Must Test Scores Be Political Weapons? | Eastern North Carolina Now

Publisher's note: This post appears here courtesy of the Carolina Journal, and written by John Hood.


    I know the following plea is probably futile. But I'm going to offer it anyway. Can we please stop making every event into a partisan slugfest?

    Case in point would be the recent release of test scores from the National Assessment of Educational Progress. In North Carolina's case, Republicans highlighted an uptick in a test score from 2017 to 2019. Democrats pointed to stagnation in average scores since 2011. Advocates and critics of various reforms, from teacher-pay hikes to Read to Achieve, cited the new NAEP results as they restated their preexisting talking points.

    The result was a confusing mess. To the extent they were exposed to it, average North Carolinians were poorly served. The cause of educational progress was poorly served, too.

    In reality, the 2019 NAEP scores in reading and math weren't revelatory. They largely reinforced two facts that fair-minded analysts have recognized for many years. First, North Carolina's schools are more effective than those of most other states. Second, student achievement has shown little improvement in the past decade - indeed, when it comes to reading, there's been no improvement so far this century.

    While information about schools comes in a variety of forms, NAEP results attract - and deserve - special attention because they employ the same tests given across the country in the same grades and subjects. States have few means of manipulating the scores to make themselves look better. And because NAEP and others collect information about the test-taking population in each state, there is less of a chance of drawing false positives or negatives about school performance.

    That's a critical point. Surely we all recognize that simply eyeballing test scores, graduation rates, and other outcome statistics cannot tell us whether a given school is effective. Many factors heavily influence student performance, such as household income and family structure. Schooling matters, of course, but children spend much more time outside classrooms than they do inside them.

    When educators and scholars try to figure out which schools, teachers, or practices confer the greatest benefit on student success, they control for these background characteristics. I've written before about the Urban Institute's handy "America's Gradebook" tool that adjusts the NAEP data automatically.

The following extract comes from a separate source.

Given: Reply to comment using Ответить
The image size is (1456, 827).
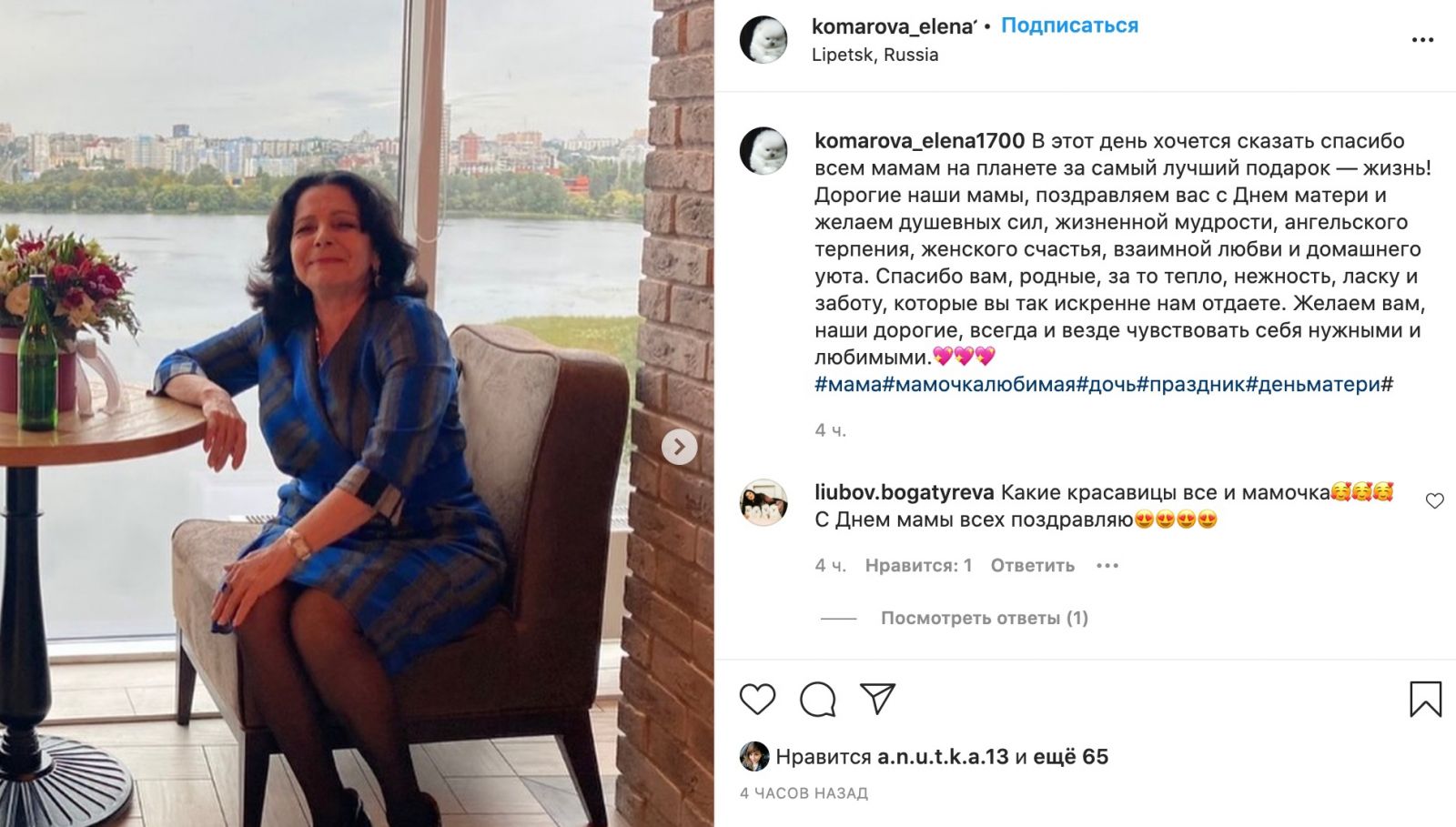Looking at the screenshot, I should click(x=1032, y=566).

It's now been updated with the 2019 scores.

    Adjusting for student background, North Carolina's eighth-graders rank third in the nation in mathematics performance. Our fourth-graders rank seventh. In reading, North Carolina's eighth-graders rank 11th and our fourth-graders rank sixth.

    Should North Carolinians be satisfied with these rankings? Of course not. We should aspire to the highest level of school effectiveness, currently occupied by the likes of Florida, Massachusetts, and New Jersey. And the real world of employment and citizenship doesn't adjust for family background.

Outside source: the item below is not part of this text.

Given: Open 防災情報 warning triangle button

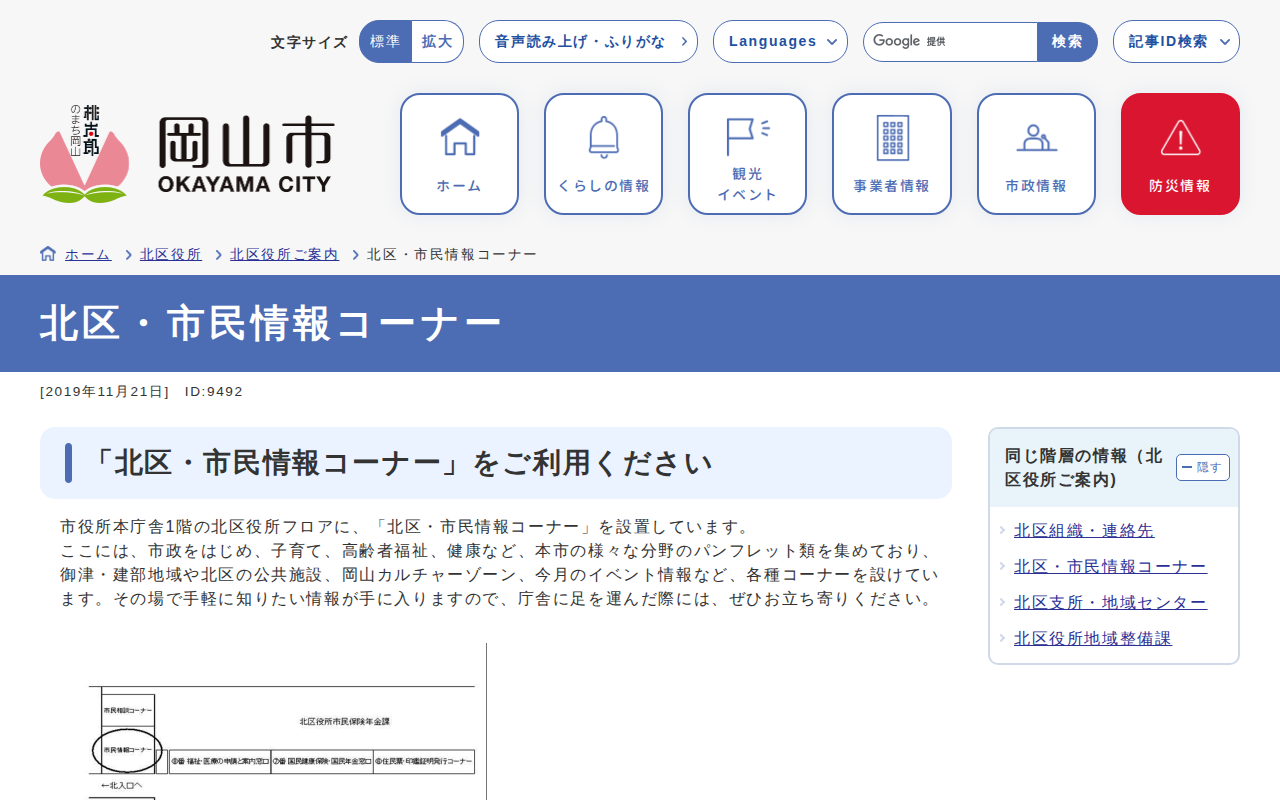Looking at the screenshot, I should (1180, 154).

    Nevertheless, the fact that North Carolina is significantly above average when it comes to the estimated effectiveness of schools - as distinguished from the average performance of students - ought to serve as a helpful corrective to the hyperbole that so often pervades political debates about education policy.

    On the other hand, it should comfort no one that North Carolina has seen no lasting improvement in eighth-grade math performance since 2011 or in eighth-grade reading performance since 2000, despite multiple attempts at education reform. Oh, the scores have ticked up or down a point or two, but keep in mind that NAEP is based on samples of students in each state. Such changes have generally not been statistically significant (although that hasn't kept headline writers and politicians from treating them as meaningful). And even after adjusting for the composition of North Carolina's student population, we ranked roughly the same in 2019 as we did in the early 2000s.

    To the extent education reforms succeed, they usually do so in a gradual way. Even positive changes in school setting, curriculum, teaching practices, or other policies can take many years to produce measurable effects.

    I began this column with a politically unpopular request, so I suppose I might as well end with two more: don't oversimplify and don't jump to conclusions.